• _Data shown_:

^^^^

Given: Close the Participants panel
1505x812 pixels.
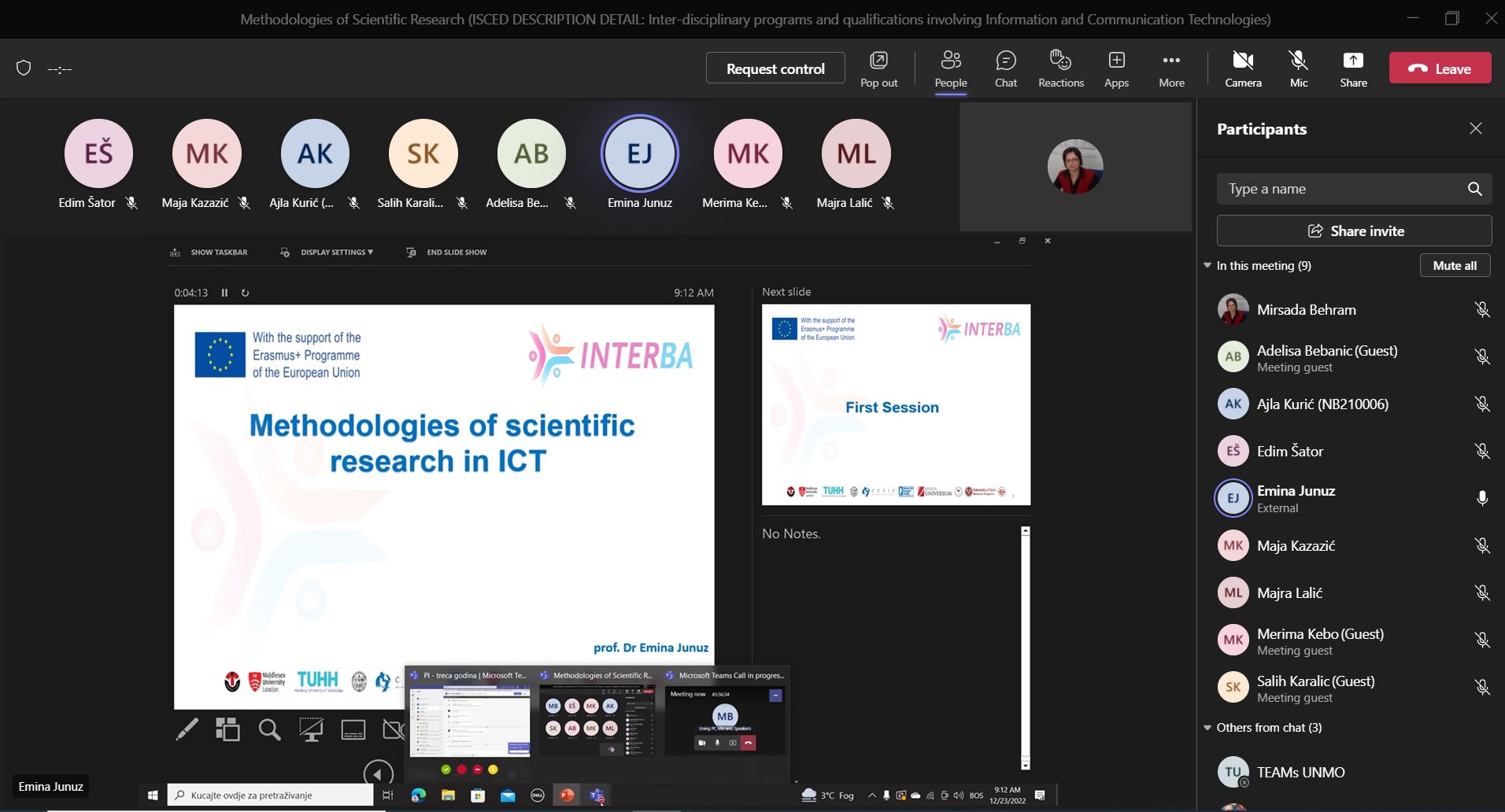Looking at the screenshot, I should (x=1475, y=128).
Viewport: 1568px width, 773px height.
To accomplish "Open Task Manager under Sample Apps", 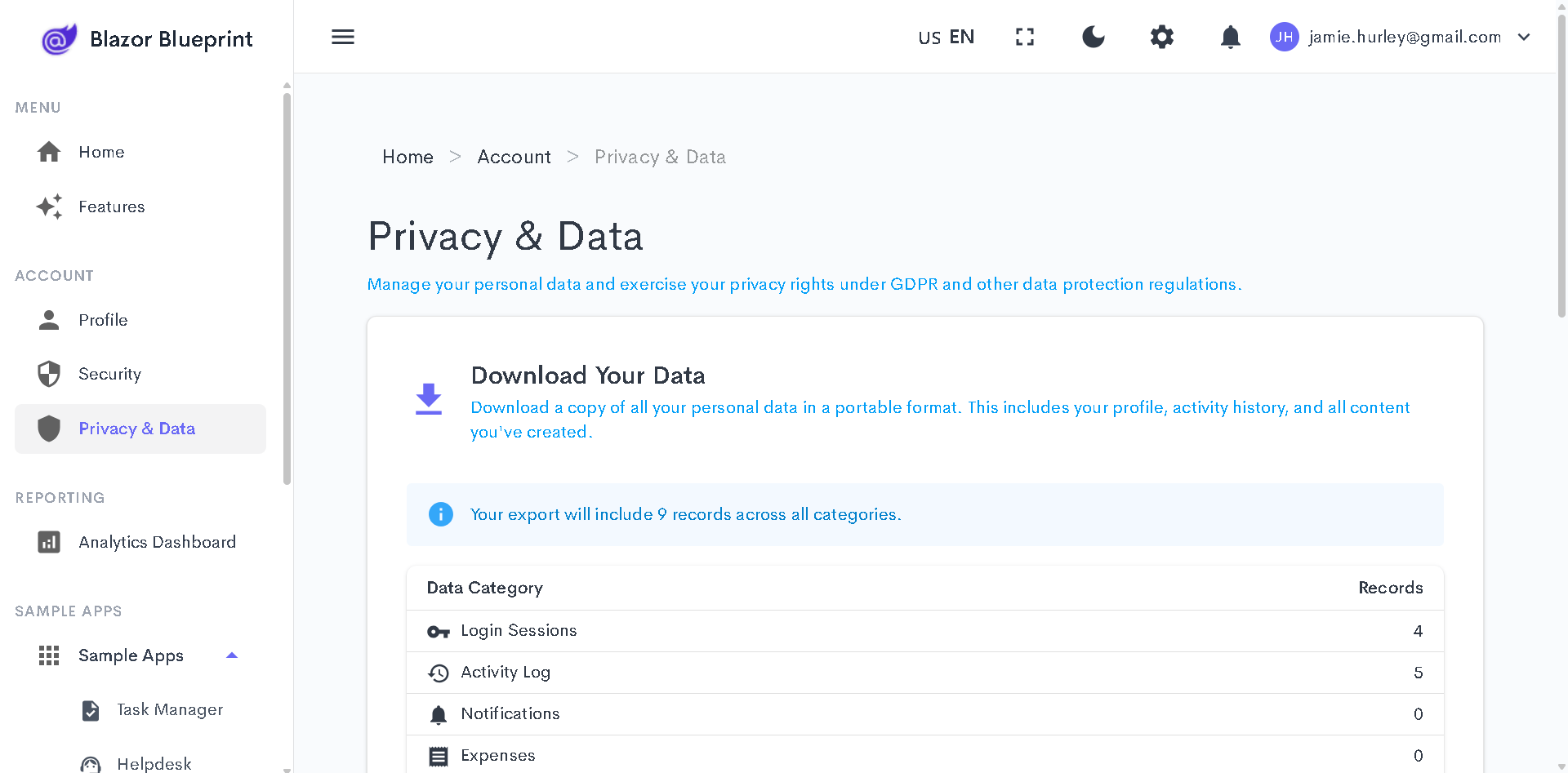I will [x=169, y=709].
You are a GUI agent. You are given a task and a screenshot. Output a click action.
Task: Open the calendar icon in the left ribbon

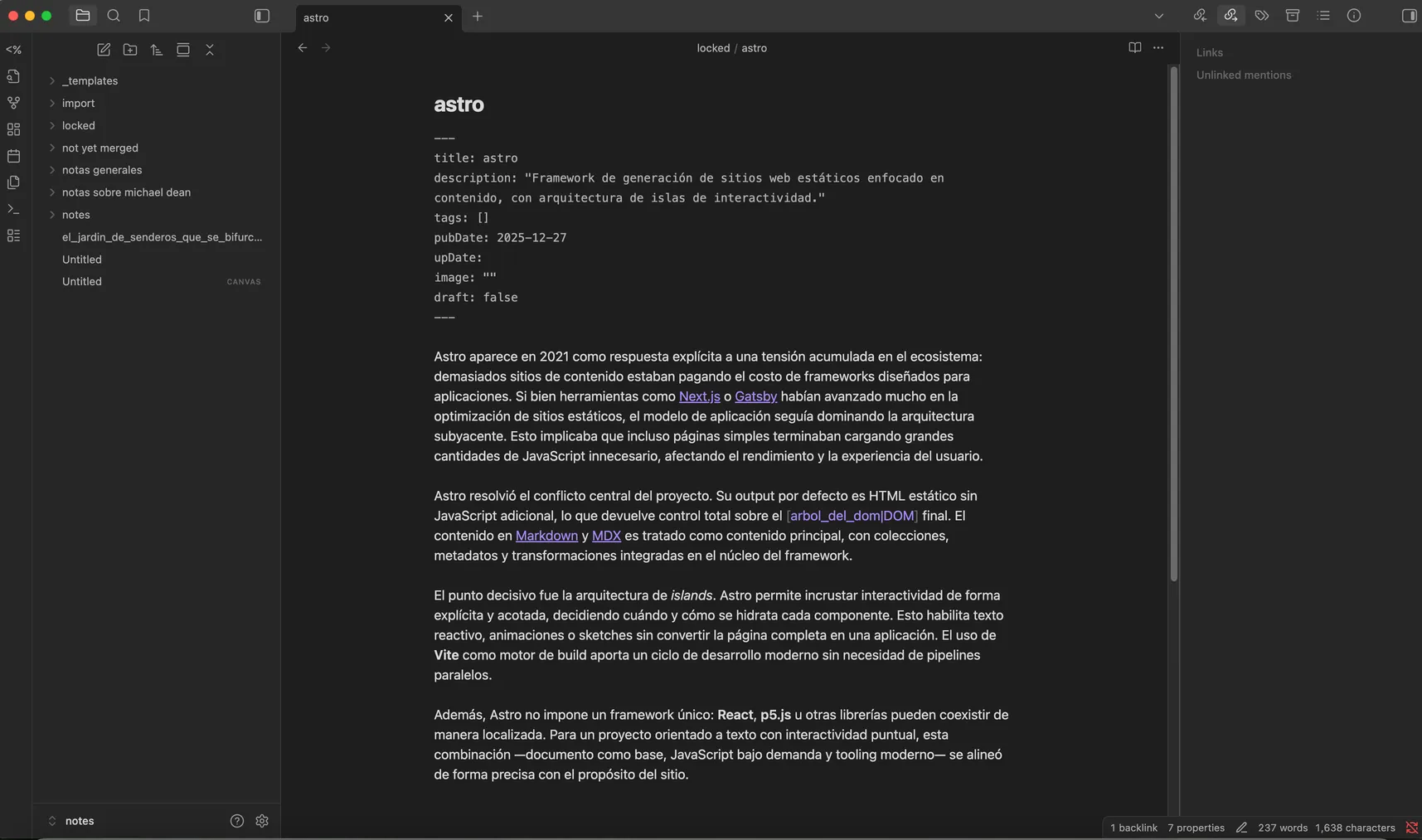tap(13, 156)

^^^^

• _Set exercise_: Retype everything from the line containing "You are a GUI" down through the end of the items, word for word, and leave the pictures out.

• _The output_:
You are a GUI agent. You are given a task and a screenshot. Output a click action.
Task: Open the calendar icon in the left ribbon

tap(13, 156)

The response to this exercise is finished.